** START OF EXTRACTED DATA **
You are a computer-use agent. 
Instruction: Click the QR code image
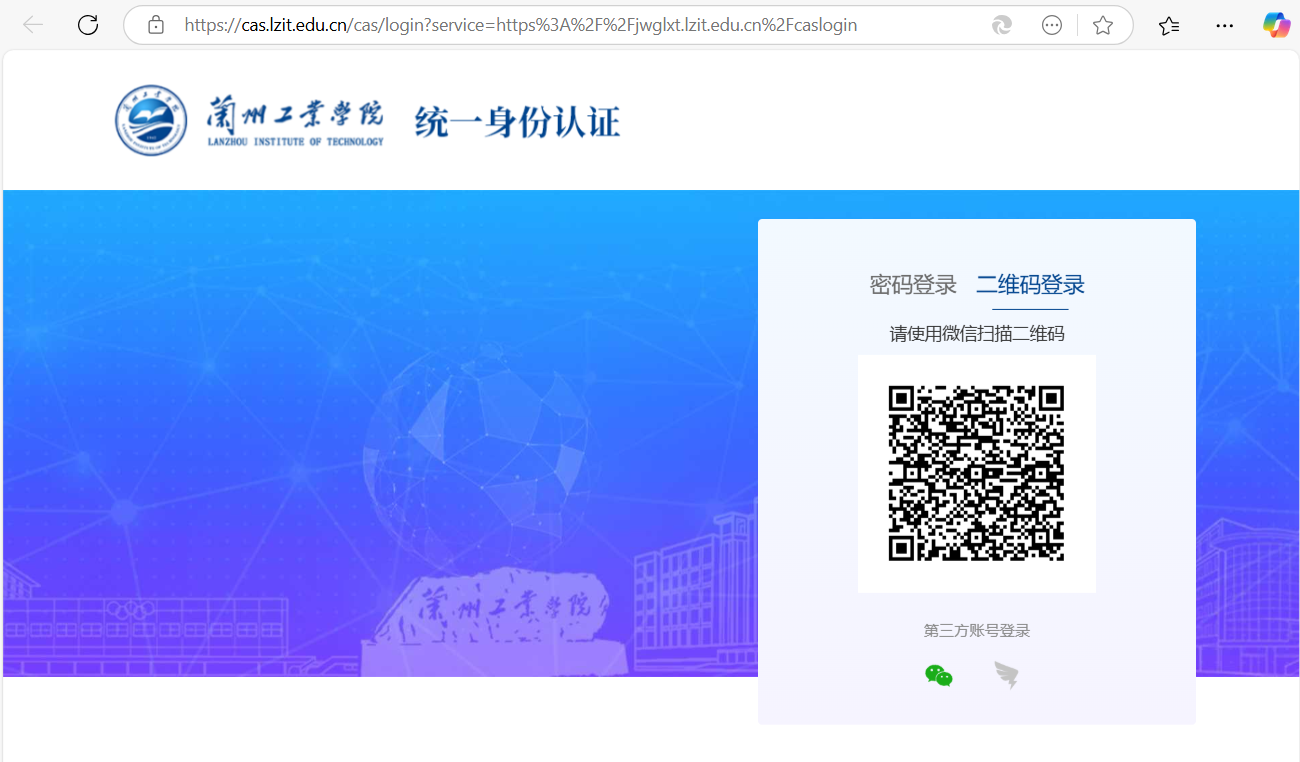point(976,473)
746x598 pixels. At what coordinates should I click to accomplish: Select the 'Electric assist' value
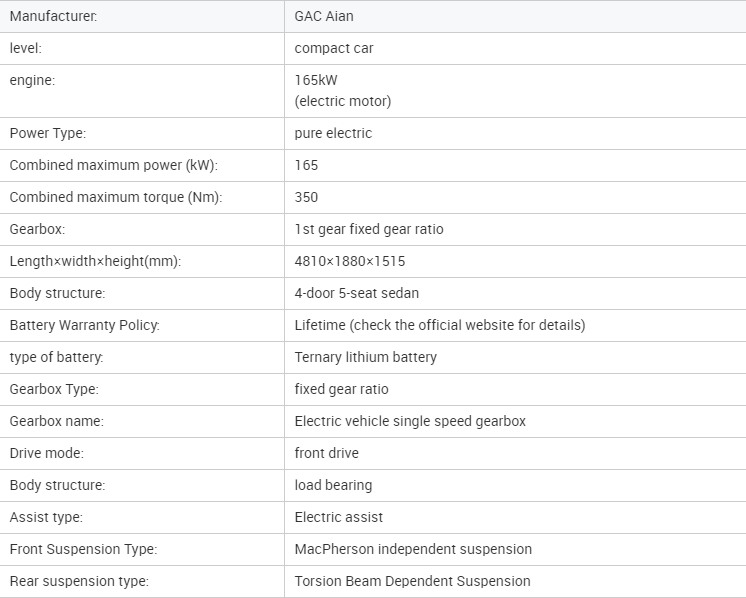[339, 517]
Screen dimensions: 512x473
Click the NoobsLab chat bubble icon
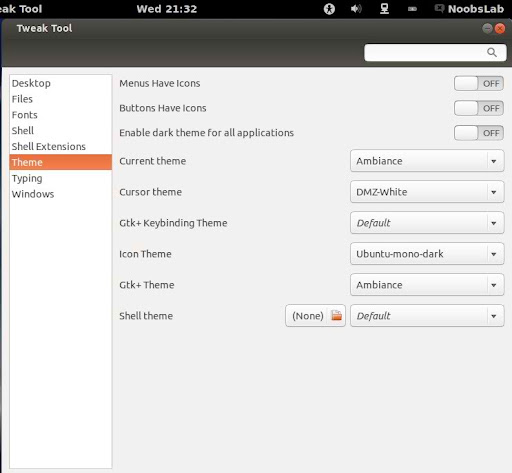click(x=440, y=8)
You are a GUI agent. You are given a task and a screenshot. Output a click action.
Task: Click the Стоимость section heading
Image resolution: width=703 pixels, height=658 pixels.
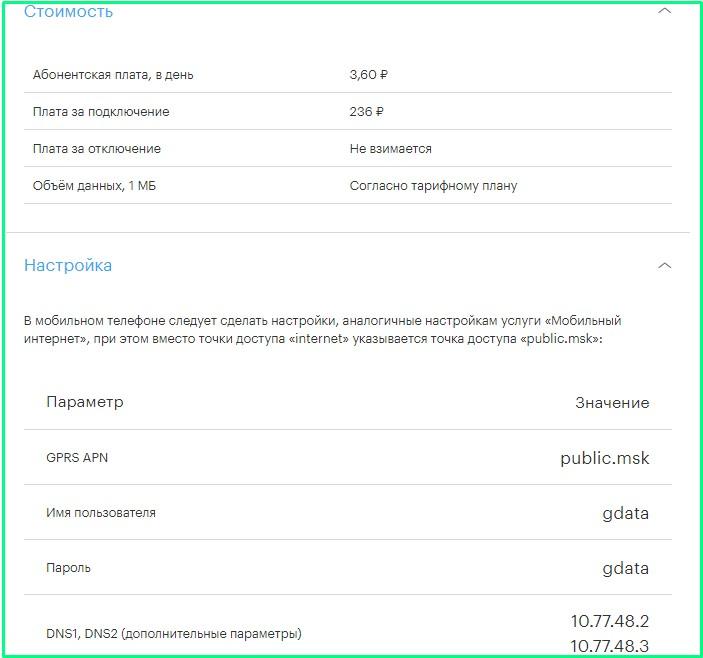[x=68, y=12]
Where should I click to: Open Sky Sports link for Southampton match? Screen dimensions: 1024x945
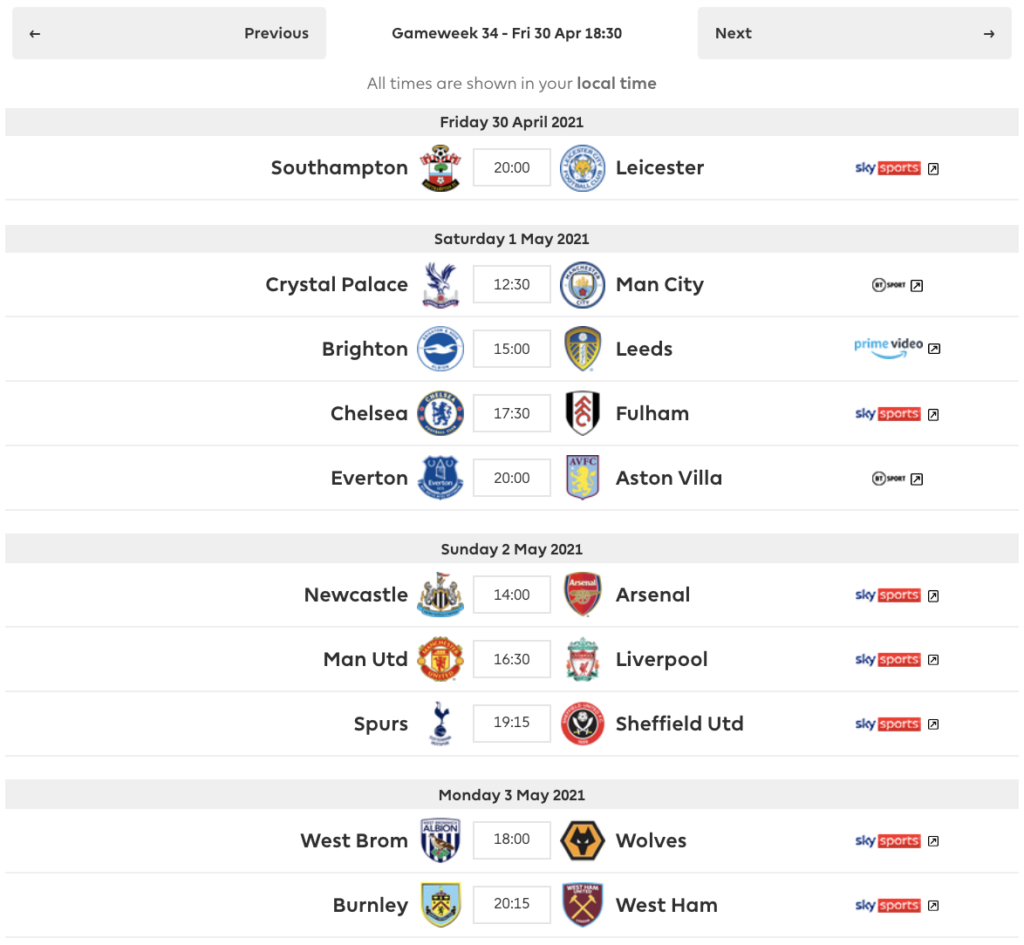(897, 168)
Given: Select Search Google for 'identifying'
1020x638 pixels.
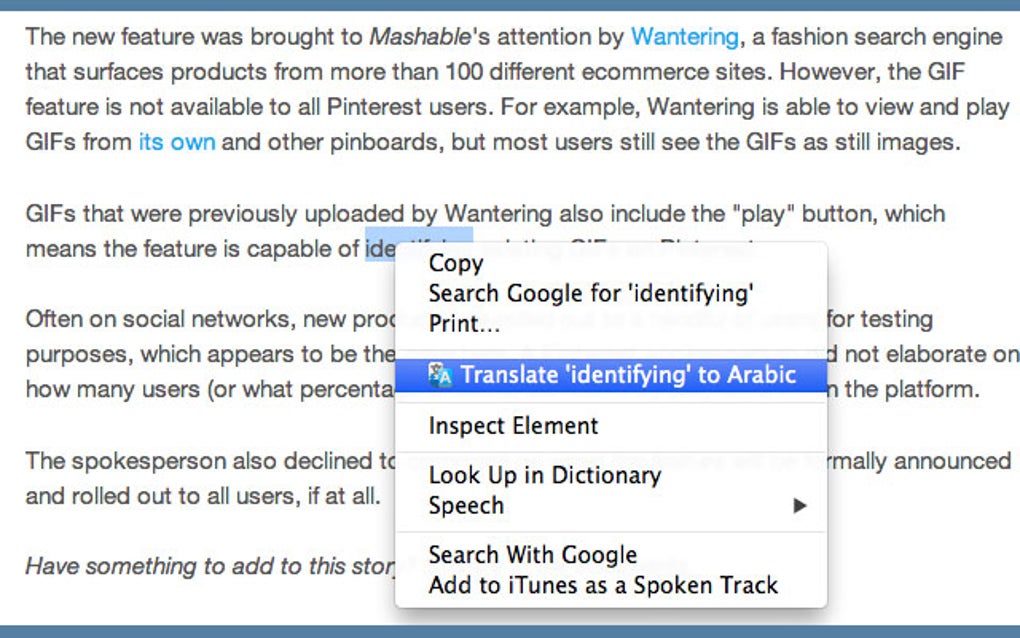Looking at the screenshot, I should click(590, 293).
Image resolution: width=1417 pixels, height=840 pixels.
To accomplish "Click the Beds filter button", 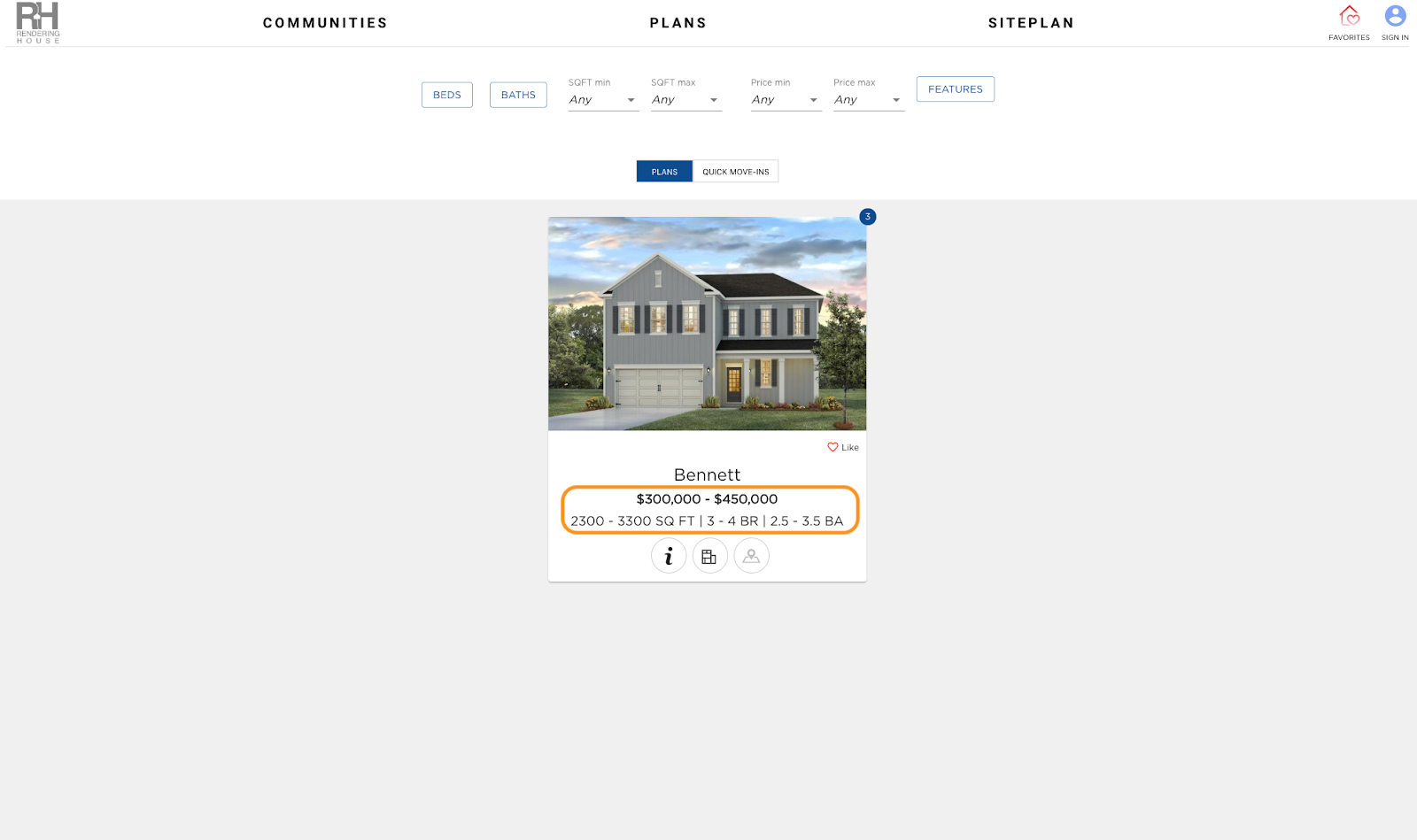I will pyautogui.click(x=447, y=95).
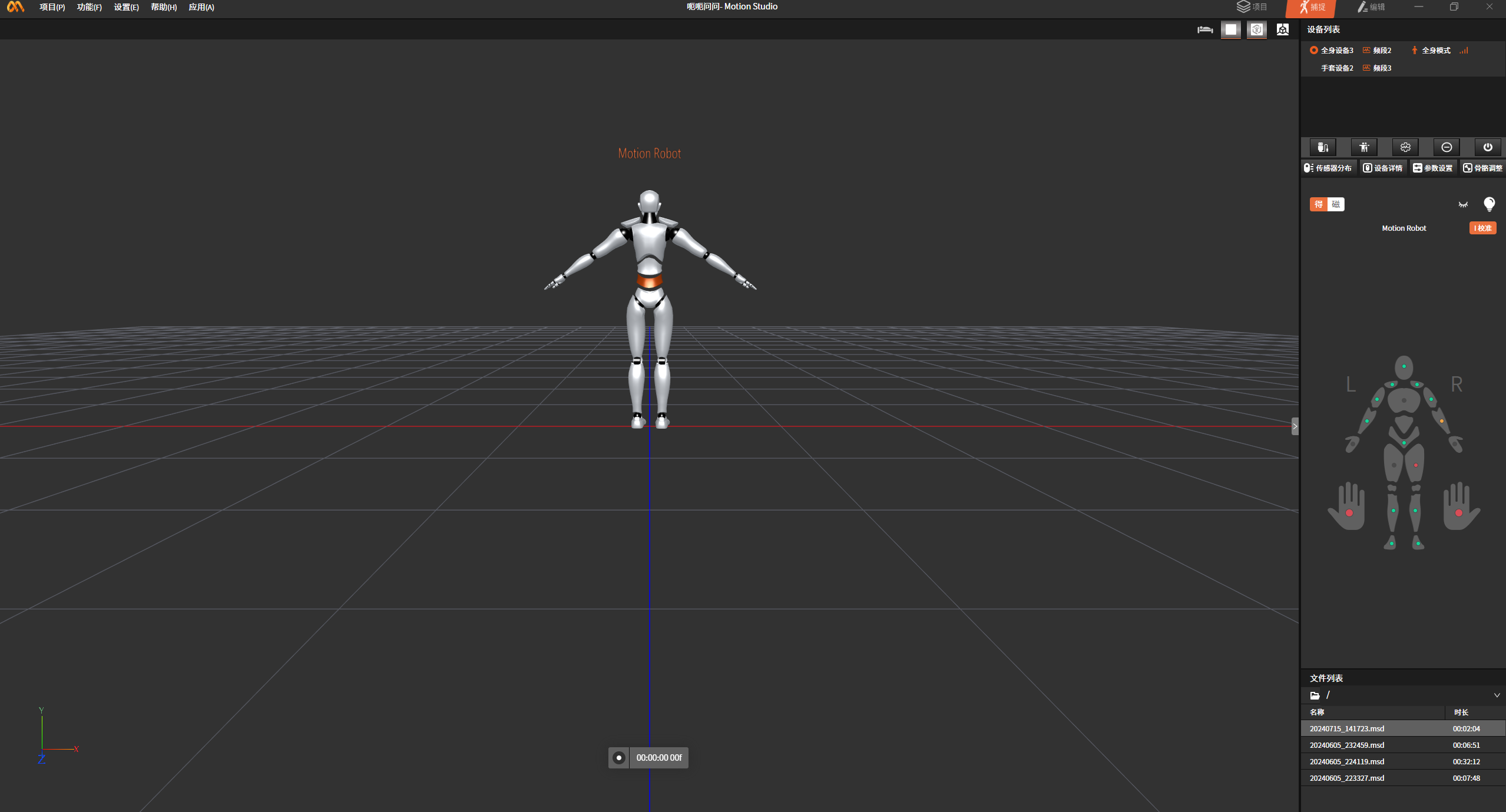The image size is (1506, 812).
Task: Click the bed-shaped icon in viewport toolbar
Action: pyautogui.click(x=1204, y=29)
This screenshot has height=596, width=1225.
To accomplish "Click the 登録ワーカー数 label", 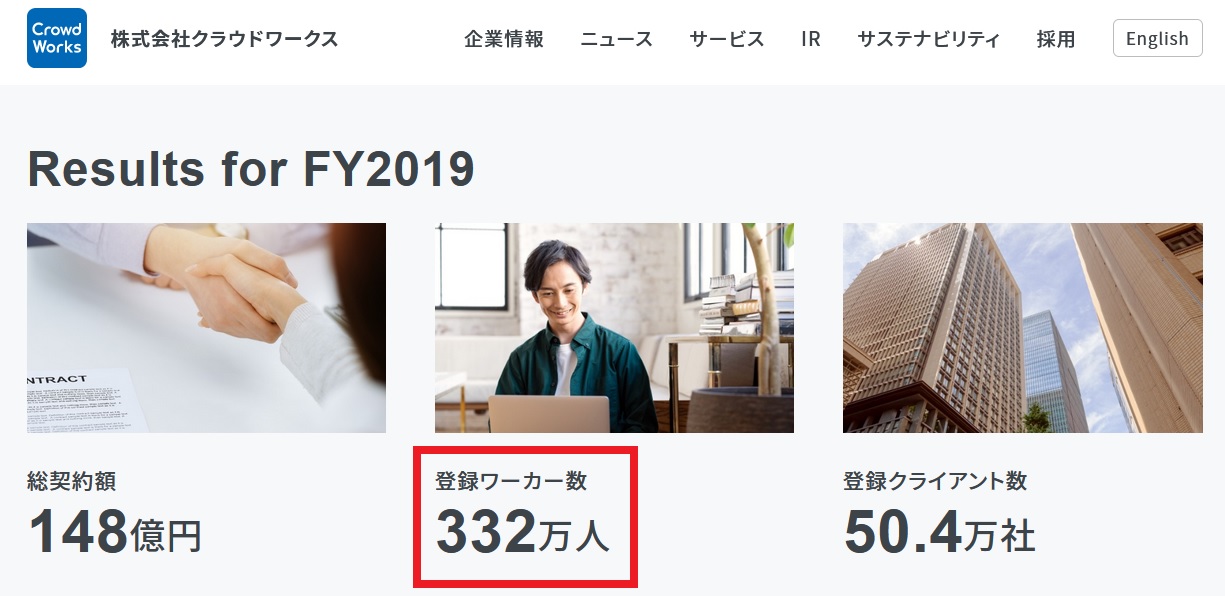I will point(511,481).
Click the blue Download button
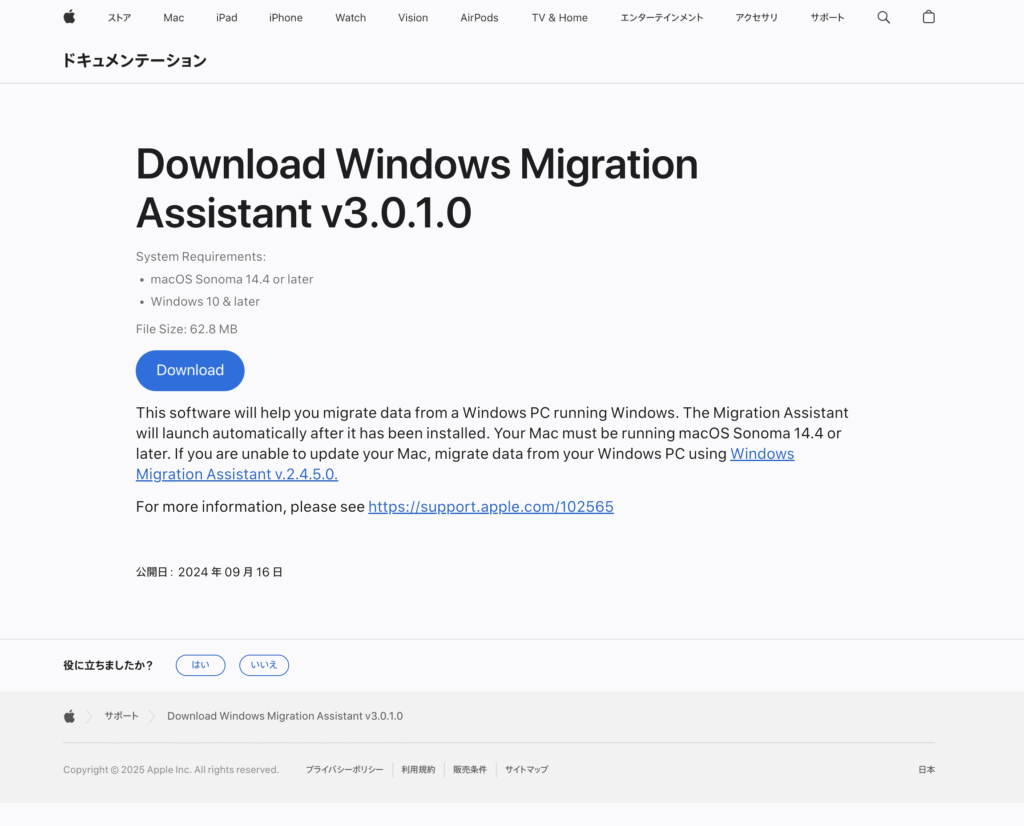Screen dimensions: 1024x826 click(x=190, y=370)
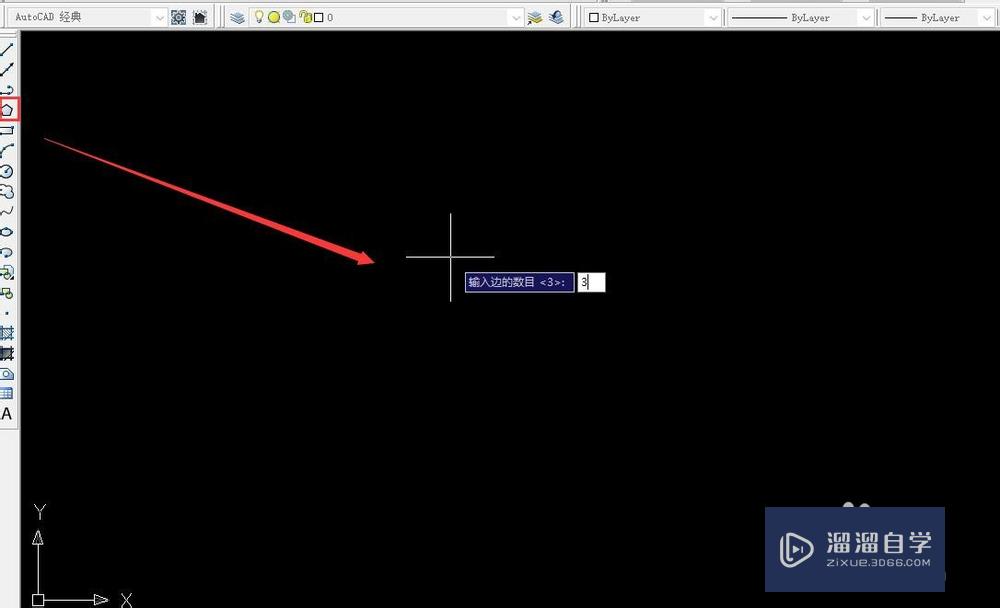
** END OF EXTRACTED DATA **
YOUR OBJECTIVE ->
Tally the lines in the entries above that contain the word "icon", and reply with that number alone.

OUTPUT FOR THIS EXERCISE ->
2